> _ASSIGNMENT_: Word for word, restate all the records; images are not part of the copy.

----------------

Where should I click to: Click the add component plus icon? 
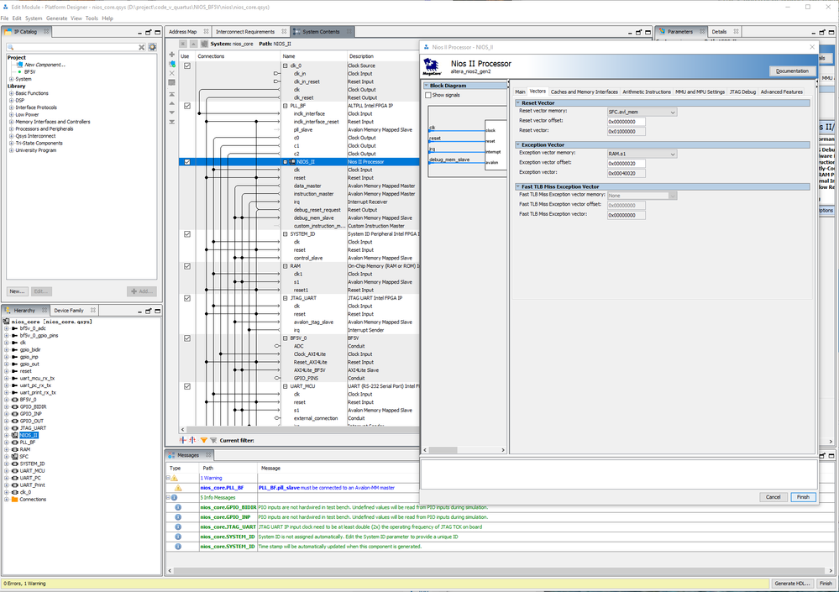click(172, 54)
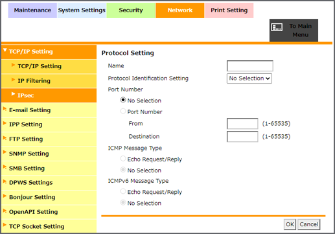Select ICMP Echo Request/Reply radio button
Viewport: 335px width, 234px height.
point(123,159)
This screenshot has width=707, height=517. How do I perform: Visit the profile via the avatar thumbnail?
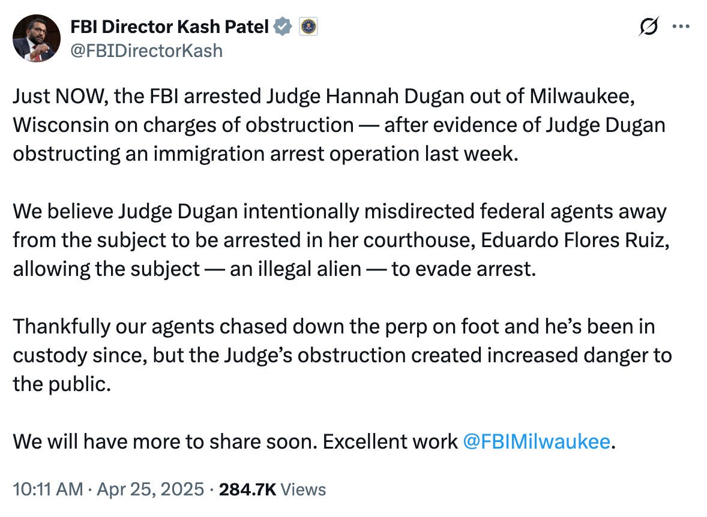click(37, 37)
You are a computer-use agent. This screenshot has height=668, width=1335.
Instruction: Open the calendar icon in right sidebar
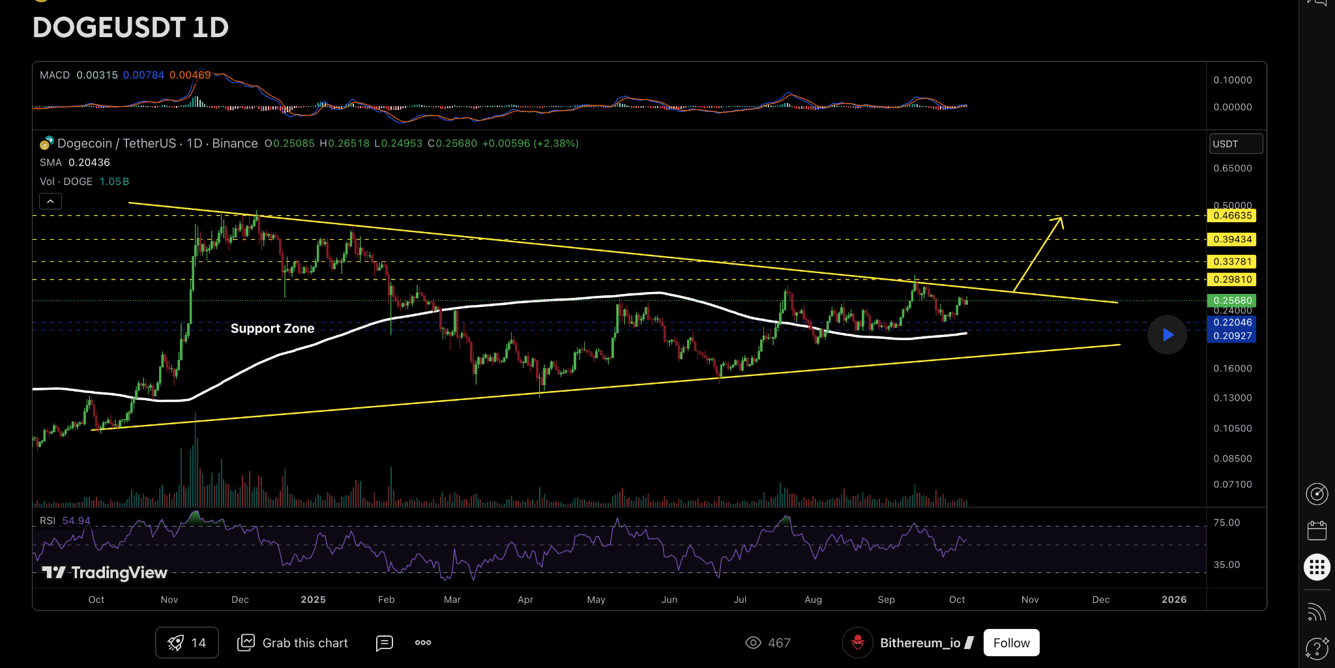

----------------

> _EXPECTED ANSWER_:
Where should I click to: Click the add component plus icon? 
click(172, 54)
Select ICMP Echo Request/Reply radio button
Viewport: 335px width, 234px height.
point(123,159)
This screenshot has width=707, height=517. How do I perform: Visit the profile via the avatar thumbnail?
click(37, 37)
You are a computer-use agent. This screenshot has height=668, width=1335.
Instruction: Open the calendar icon in right sidebar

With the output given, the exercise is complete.